WORK TASK
Restate the records word for word, omitting nothing.

------ GIVEN INFORMATION

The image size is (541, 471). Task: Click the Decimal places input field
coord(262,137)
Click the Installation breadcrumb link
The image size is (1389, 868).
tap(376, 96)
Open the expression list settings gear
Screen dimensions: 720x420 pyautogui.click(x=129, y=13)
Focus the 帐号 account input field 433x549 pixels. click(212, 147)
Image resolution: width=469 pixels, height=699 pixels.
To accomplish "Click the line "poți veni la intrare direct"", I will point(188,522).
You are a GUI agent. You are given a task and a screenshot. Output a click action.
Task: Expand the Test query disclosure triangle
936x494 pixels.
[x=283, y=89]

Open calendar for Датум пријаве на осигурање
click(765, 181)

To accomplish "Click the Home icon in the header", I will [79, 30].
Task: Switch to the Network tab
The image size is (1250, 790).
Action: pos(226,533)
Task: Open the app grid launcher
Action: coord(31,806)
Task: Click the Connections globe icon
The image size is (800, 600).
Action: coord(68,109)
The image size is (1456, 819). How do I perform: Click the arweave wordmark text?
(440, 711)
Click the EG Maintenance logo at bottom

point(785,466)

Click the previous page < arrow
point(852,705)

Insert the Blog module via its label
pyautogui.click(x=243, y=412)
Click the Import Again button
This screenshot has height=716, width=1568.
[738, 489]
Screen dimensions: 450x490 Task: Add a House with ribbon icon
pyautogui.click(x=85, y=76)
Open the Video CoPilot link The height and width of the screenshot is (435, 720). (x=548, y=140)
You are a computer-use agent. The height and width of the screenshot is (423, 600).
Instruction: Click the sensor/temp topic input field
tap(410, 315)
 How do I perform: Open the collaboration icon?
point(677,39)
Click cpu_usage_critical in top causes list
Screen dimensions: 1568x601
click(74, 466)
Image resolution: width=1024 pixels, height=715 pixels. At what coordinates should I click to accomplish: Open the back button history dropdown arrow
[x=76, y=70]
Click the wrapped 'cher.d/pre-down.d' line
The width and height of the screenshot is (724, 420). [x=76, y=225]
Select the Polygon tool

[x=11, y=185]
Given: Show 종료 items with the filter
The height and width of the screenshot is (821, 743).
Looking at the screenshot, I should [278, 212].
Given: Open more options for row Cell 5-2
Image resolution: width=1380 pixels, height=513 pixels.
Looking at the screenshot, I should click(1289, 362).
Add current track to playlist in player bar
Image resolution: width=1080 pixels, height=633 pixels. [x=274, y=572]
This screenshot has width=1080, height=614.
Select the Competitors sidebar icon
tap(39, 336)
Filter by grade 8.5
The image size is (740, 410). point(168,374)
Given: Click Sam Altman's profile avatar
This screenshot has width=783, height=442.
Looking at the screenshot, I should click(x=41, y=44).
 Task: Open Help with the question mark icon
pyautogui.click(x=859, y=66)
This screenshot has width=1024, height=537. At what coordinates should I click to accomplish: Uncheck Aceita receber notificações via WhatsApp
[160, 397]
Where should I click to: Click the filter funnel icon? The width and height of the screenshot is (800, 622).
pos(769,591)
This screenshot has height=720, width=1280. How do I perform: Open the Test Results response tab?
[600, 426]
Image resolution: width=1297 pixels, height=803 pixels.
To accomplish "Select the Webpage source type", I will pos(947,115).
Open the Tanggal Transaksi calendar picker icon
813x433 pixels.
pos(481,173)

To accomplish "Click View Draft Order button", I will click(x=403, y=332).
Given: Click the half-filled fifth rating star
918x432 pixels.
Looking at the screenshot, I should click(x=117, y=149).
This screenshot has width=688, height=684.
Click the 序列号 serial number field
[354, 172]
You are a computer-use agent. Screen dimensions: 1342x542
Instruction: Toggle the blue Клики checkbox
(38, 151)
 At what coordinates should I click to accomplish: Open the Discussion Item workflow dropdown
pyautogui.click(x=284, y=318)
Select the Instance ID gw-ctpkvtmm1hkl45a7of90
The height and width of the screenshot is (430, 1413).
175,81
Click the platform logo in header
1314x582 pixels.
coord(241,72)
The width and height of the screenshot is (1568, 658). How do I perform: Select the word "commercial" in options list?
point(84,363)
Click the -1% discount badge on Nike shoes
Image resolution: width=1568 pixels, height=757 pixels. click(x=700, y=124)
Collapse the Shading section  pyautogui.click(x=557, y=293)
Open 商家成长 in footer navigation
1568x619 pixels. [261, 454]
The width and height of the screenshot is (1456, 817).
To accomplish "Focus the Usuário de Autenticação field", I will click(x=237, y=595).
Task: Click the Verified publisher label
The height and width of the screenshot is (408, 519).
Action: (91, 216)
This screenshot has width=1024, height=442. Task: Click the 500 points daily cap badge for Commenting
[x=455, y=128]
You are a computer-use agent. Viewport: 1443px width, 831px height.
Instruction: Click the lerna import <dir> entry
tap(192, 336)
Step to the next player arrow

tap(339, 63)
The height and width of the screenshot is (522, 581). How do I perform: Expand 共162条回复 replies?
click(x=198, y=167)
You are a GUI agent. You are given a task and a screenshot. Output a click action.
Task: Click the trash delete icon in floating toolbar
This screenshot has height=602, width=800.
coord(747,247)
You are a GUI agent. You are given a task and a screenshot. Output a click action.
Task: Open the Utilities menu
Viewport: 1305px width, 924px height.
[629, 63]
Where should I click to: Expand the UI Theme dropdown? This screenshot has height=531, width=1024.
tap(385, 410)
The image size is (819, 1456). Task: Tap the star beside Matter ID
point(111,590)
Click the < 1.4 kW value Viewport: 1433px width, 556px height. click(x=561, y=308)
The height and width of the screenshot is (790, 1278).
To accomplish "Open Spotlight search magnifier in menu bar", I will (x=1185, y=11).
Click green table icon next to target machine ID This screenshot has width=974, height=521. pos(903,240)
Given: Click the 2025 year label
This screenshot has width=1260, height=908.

------------

PROBLEM SOLUTION
The image size is (541, 471). Task: Click the Decimal places input field
coord(262,137)
Click the Installation breadcrumb link
The image size is (1389, 868).
tap(376, 96)
Open the expression list settings gear
Screen dimensions: 720x420 pyautogui.click(x=129, y=13)
Focus the 帐号 account input field 433x549 pixels. click(212, 147)
Image resolution: width=469 pixels, height=699 pixels.
To accomplish "Click the line "poți veni la intrare direct"", I will point(188,522).
You are a GUI agent. You are given a task and a screenshot. Output a click action.
Task: Expand the Test query disclosure triangle
936x494 pixels.
[x=283, y=89]

Open calendar for Датум пријаве на осигурање
click(765, 181)

To accomplish "Click the Home icon in the header", I will [79, 30].
Task: Switch to the Network tab
The image size is (1250, 790).
Action: pos(226,533)
Task: Open the app grid launcher
Action: coord(31,806)
Task: Click the Connections globe icon
The image size is (800, 600).
Action: coord(68,109)
The image size is (1456, 819). How do I perform: Click the arweave wordmark text?
(440, 711)
Click the EG Maintenance logo at bottom

point(785,466)

Click the previous page < arrow
point(852,705)

Insert the Blog module via its label
pyautogui.click(x=243, y=412)
Click the Import Again button
This screenshot has height=716, width=1568.
[738, 489]
Screen dimensions: 450x490 Task: Add a House with ribbon icon
pyautogui.click(x=85, y=76)
Open the Video CoPilot link The height and width of the screenshot is (435, 720). (x=548, y=140)
You are a computer-use agent. The height and width of the screenshot is (423, 600).
Instruction: Click the sensor/temp topic input field
tap(410, 315)
 How do I perform: Open the collaboration icon?
point(677,39)
Click cpu_usage_critical in top causes list
Screen dimensions: 1568x601
click(74, 466)
Image resolution: width=1024 pixels, height=715 pixels. At what coordinates should I click to accomplish: Open the back button history dropdown arrow
[x=76, y=70]
Click the wrapped 'cher.d/pre-down.d' line
The width and height of the screenshot is (724, 420). [x=76, y=225]
Select the Polygon tool

[x=11, y=185]
Given: Show 종료 items with the filter
The height and width of the screenshot is (821, 743).
Looking at the screenshot, I should [278, 212].
Given: Open more options for row Cell 5-2
Image resolution: width=1380 pixels, height=513 pixels.
Looking at the screenshot, I should click(1289, 362).
Add current track to playlist in player bar
Image resolution: width=1080 pixels, height=633 pixels. [x=274, y=572]
This screenshot has width=1080, height=614.
Select the Competitors sidebar icon
tap(39, 336)
Filter by grade 8.5
The image size is (740, 410). point(168,374)
Given: Click Sam Altman's profile avatar
This screenshot has width=783, height=442.
Looking at the screenshot, I should click(x=41, y=44).
 Task: Open Help with the question mark icon
pyautogui.click(x=859, y=66)
This screenshot has width=1024, height=537. At what coordinates should I click to accomplish: Uncheck Aceita receber notificações via WhatsApp
[160, 397]
Where should I click to: Click the filter funnel icon? The width and height of the screenshot is (800, 622).
pos(769,591)
This screenshot has height=720, width=1280. How do I perform: Open the Test Results response tab?
[600, 426]
Image resolution: width=1297 pixels, height=803 pixels.
To accomplish "Select the Webpage source type", I will pos(947,115).
Open the Tanggal Transaksi calendar picker icon
813x433 pixels.
pos(481,173)

To accomplish "Click View Draft Order button", I will click(x=403, y=332).
Given: Click the half-filled fifth rating star
918x432 pixels.
Looking at the screenshot, I should click(x=117, y=149).
This screenshot has width=688, height=684.
Click the 序列号 serial number field
[354, 172]
You are a computer-use agent. Screen dimensions: 1342x542
Instruction: Toggle the blue Клики checkbox
(38, 151)
 At what coordinates should I click to accomplish: Open the Discussion Item workflow dropdown
pyautogui.click(x=284, y=318)
Select the Instance ID gw-ctpkvtmm1hkl45a7of90
The height and width of the screenshot is (430, 1413).
175,81
Click the platform logo in header
1314x582 pixels.
coord(241,72)
The width and height of the screenshot is (1568, 658). How do I perform: Select the word "commercial" in options list?
point(84,363)
Click the -1% discount badge on Nike shoes
Image resolution: width=1568 pixels, height=757 pixels. click(x=700, y=124)
Collapse the Shading section  pyautogui.click(x=557, y=293)
Open 商家成长 in footer navigation
1568x619 pixels. [261, 454]
The width and height of the screenshot is (1456, 817).
To accomplish "Focus the Usuário de Autenticação field", I will click(x=237, y=595).
Task: Click the Verified publisher label
The height and width of the screenshot is (408, 519).
Action: (91, 216)
This screenshot has width=1024, height=442. Task: Click the 500 points daily cap badge for Commenting
[x=455, y=128]
You are a computer-use agent. Viewport: 1443px width, 831px height.
Instruction: Click the lerna import <dir> entry
tap(192, 336)
Step to the next player arrow

tap(339, 63)
The height and width of the screenshot is (522, 581). How do I perform: Expand 共162条回复 replies?
click(x=198, y=167)
You are a GUI agent. You are given a task and a screenshot. Output a click action.
Task: Click the trash delete icon in floating toolbar
This screenshot has height=602, width=800.
coord(747,247)
You are a GUI agent. You are given a task and a screenshot. Output a click action.
Task: Open the Utilities menu
Viewport: 1305px width, 924px height.
[629, 63]
Where should I click to: Expand the UI Theme dropdown? This screenshot has height=531, width=1024.
tap(385, 410)
The image size is (819, 1456). Task: Tap the star beside Matter ID
point(111,590)
Click the < 1.4 kW value Viewport: 1433px width, 556px height. click(x=561, y=308)
The height and width of the screenshot is (790, 1278).
To accomplish "Open Spotlight search magnifier in menu bar", I will (x=1185, y=11).
Click green table icon next to target machine ID This screenshot has width=974, height=521. pos(903,240)
Given: Click the 2025 year label
This screenshot has width=1260, height=908.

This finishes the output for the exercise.